The tragic death of much loved actor and comedian Robin Williams took the world by surprise. There has been a steady stream of news reports – at first conveying shock and disbelief then, disappointingly, moving on to salacious speculation about the cause and method of his death.
Media coverage of mental health and suicide has come a long way over the last few years however, on this occasion; many newspapers got it badly wrong. In Britain, some journalists went too far and breached the Editors’ Code, the ethical standard on press reporting that states that “when reporting suicide, care should be taken to avoid excessive detail about the method used.”
Many of the tabloids and online reports gave unnecessary detail. Part of the reason is that the U.S. police spokesperson put into the public domain far more detail than would be the norm in the UK, Australia or New Zealand.
When explicit descriptions which illustrate the method used are put in the public domain we know that this can have devastating consequences and lead to acts of imitation.

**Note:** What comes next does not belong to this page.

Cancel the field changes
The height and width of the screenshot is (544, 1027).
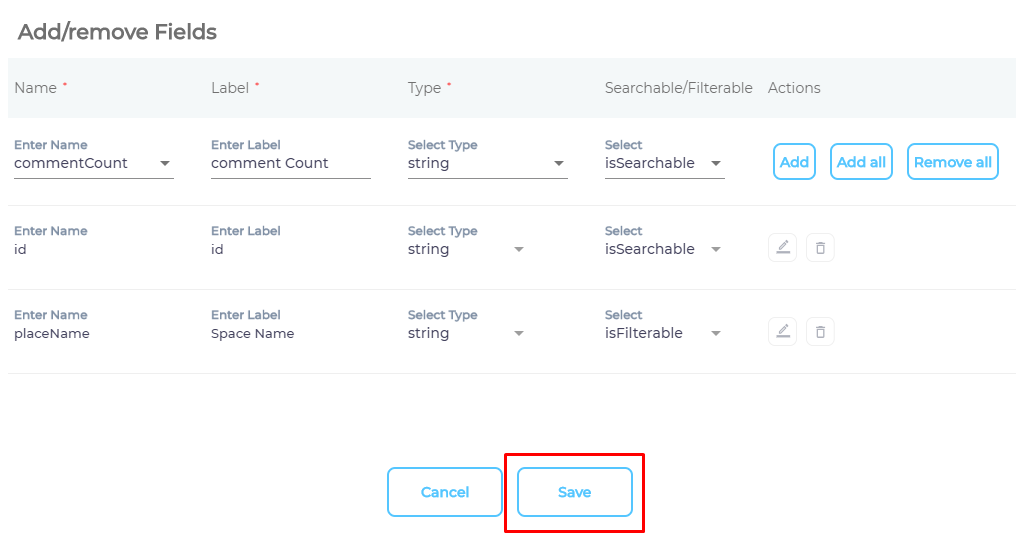pyautogui.click(x=445, y=492)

There have been many research studies presenting evidence for this and the tragic events in Bridgend should have been a valuable lesson for the media in the need for safe reporting.
When a media report describes clear details of unusual methods of suicide and essentially gives a “how to” guide – the danger is it can make suicide seem like a more accessible action to take.
The media also oversimplified the reasons Williams took his own life – for example highlighting money problems – when we know that there is no one reason people choose to take their lives. The reasons are varied and complex.
Concerning too is the effect that wall-to-wall media coverage about a celebrity suicide can have on the public. However unintentionally, it can appear to glamorize and romanticize the incident. One of the most well documented examples of the copycat effect of a celebrity suicide was that of Marilyn Monroe. During the month of her suicide in August 1962 there were an additional 303 suicides, an increase of 12%.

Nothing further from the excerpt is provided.